Such is the way of it with .PDF.
For us, so many professional services people use .PDF.
As inflexible as it can be, there is no moving many firms and people off of it.
So....we work with it - a lot!
Here's a case - take 800,000 non-work product or privileged documents - collectively, discovery documents Huge nightmare, huge headache and platoons of people carting
banker's boxes all over creation and no good way to index them, much less search inside them and forget doing it in any distributed way.
Enter "Summation" and really add to the nightmare - firms hate it, but put up with it.
Enter a different way of thinking...
Take one Windows Sharepoint Services site, a couple of W2K3 boxes, add an iFilter and add it for .PDF - stir...
Port DTSearch [one tenth the cost of Summation] to the web with a handful of GUID's...
let simmer....
Write a few lines of code and pass search parameters from the WSS site and libraries over to DST and presto...

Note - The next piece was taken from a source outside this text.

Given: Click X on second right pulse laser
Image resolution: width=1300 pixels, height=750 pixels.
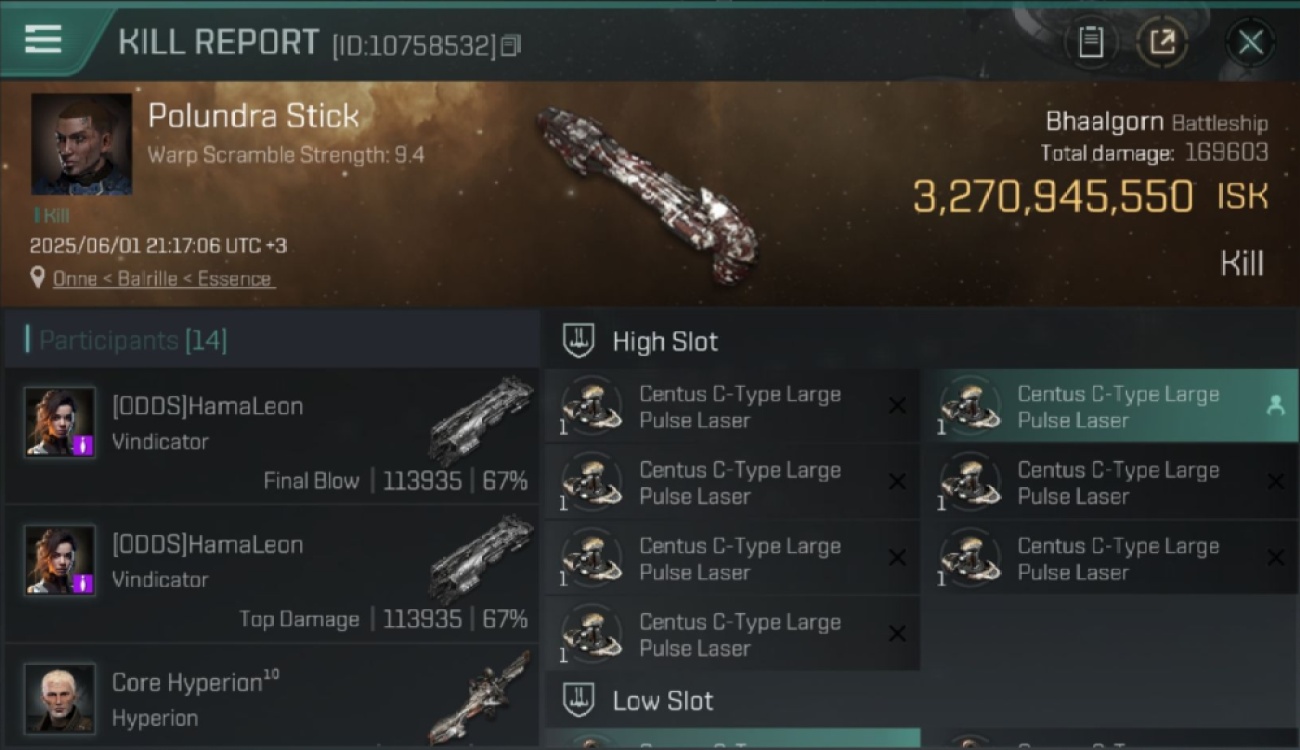Looking at the screenshot, I should point(1275,481).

Search inside any index in seconds with the ability to summarize titles and highlight even the most fuzzy search parameters inside the .PDF
Now, firms have the ability to search among and gather any and all relevant discovery materials they need.
*set the WSS to answer on SSL 443, only with a redirect and a custom error messsage for the folks that request over 80 and use a VPN connection mapped from the sites of document scanning companies directly into the shares created for DTS. Write a small script to execute a move to WSS and one has a very fast, very powerful and easy as pie to use solution.
Wash, rinse and repeat...
As I see it, no matter what I liked or didn't like personally, it does not matter a hoot - people we work with love PDF.
I'd like to see anything that can bring some competition to it - so this is cool.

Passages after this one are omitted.